Pagine Romaniste (F. Belli) – “Raramente un artista è stato un eroe. Più spesso vive isolato e come un timidissimo coniglio”, diceva il compianto Fabrizio De Andrè. Ed è timido Giacomo Losi, però è tutto fuorché un coniglio. Non lo era neanche a 8 anni, quando in piena notte ha visto degli squadristi portargli via il padre. “Stai tranquilla”, dicevano alla madre, “lo mandiamo a lavorare per la patria e sarai anche fortunata, perché ti manderà tanti bei soldini”. Lavorare, per quei soldati, significava scavare fossati e recinzioni intorno a un campo di concentramento. Inutile dirlo, quei bei soldini a casa non arriveranno mai. Non era timido neanche a 10 anni, quando in cima alla Rocca Sforzesca di Soncino portava bombe e nastri di mitragliatrice ai partigiani. Erano tempi duri e i bambini della sua età passavano più tempo nei rifugi che tra i banchi di scuola. Negli stessi anni quel bambino scopre anche l’amore per il calcio e inizia a muovere i primi passi nella squadra del paese d’origine, per poi passare alla Cremonese. Nel 1954 si lega alla Roma, dove militerà per 15 anni diventandone pian piano titolare, capitano e idolo. Difensore destrorso, ha giocato anche terzino e libero. Non era molto alto ma era agile e bravo nell’anticipo, una vera spina nel fianco per ogni attaccante. Poco dopo diventa capitano e nel 1961 accade qualcosa che lo renderà un immortale mito giallorosso. Nasce una storia che sembra più una leggenda, una di quelle che cambia forma e si arricchisce di particolari, alcuni bizzarri, ogni volta che viene raccontata.

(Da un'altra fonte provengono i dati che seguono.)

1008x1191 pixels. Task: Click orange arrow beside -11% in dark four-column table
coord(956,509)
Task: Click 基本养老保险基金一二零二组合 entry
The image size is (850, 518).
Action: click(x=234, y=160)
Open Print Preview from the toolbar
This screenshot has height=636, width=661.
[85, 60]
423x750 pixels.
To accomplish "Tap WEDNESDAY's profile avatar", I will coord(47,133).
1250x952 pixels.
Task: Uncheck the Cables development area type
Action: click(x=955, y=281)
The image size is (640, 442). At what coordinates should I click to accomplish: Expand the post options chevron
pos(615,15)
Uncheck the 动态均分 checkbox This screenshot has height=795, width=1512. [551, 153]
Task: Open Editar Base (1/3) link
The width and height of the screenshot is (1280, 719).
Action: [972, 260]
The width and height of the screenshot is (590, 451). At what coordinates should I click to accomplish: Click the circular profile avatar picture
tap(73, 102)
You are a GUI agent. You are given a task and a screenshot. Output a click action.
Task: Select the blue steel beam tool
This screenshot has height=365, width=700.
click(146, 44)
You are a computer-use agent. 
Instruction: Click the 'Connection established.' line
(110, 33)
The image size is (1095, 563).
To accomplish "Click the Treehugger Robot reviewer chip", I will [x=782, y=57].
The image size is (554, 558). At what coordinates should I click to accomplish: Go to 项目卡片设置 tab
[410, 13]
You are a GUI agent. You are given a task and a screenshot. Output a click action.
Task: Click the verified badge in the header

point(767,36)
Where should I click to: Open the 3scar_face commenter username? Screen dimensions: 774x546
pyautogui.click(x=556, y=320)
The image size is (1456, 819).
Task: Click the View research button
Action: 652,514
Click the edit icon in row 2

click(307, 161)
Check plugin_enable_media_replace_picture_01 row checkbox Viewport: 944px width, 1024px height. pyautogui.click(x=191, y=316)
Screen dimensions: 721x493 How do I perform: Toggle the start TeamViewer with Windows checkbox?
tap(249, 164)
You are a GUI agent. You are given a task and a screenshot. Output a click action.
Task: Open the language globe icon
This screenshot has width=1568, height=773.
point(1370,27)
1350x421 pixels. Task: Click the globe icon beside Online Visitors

La nascita di “Core de Roma” e la colletta del Sistina
L’8 gennaio la Roma affronta la Sampdoria in Coppa Italia e la gara è ferma sul 2-2. Giacomino ha uno strappo all’inguine ed è costretto a spostarsi sull’ala destra, giusto per far numero visto che la squadra è già in inferiorità numerica. All’epoca non sono previste sostituzioni e qualsiasi altro tranne lui sarebbe uscito. Ma non lui, che a 8 anni si è visto portare via il padre da uno squadrone infame della morte. Resta in campo, c’è un calcio d’angolo, e il resto lo racconta direttamente lui: “… Lojacono colpi’ la sfera, il pallone compi’ una traiettoria e arrivo’ alla mia portata: raccolsi tutte le forze e spiccai il volo sulla gamba buona. Anticipai Bernasconi e insaccai di testa. Ancora adesso mi chiedo dove trovai la forza necessaria”. Dopo questo episodio i tifosi lo soprannominano “Core de Roma”, un vero e proprio romanista padano. Un cuore grosso, mezzo giallo e mezzo rosso anche quando, tre anni dopo, partecipa direttamente alla colletta del Sistina raccogliendo lire tra i tifosi. Come troppe storie d’amore però, anche quella tra Losi e la Roma finisce in freddezza. Viene infatti ceduto a costo zero per volontà del mago Herrera, che nella Capitale in realtà di magie e conigli dal cilindro ne ha tirati fuori ben pochi. E’ questa la sconvolgente freddezza con cui la razionalità mette il punto, e va a capo.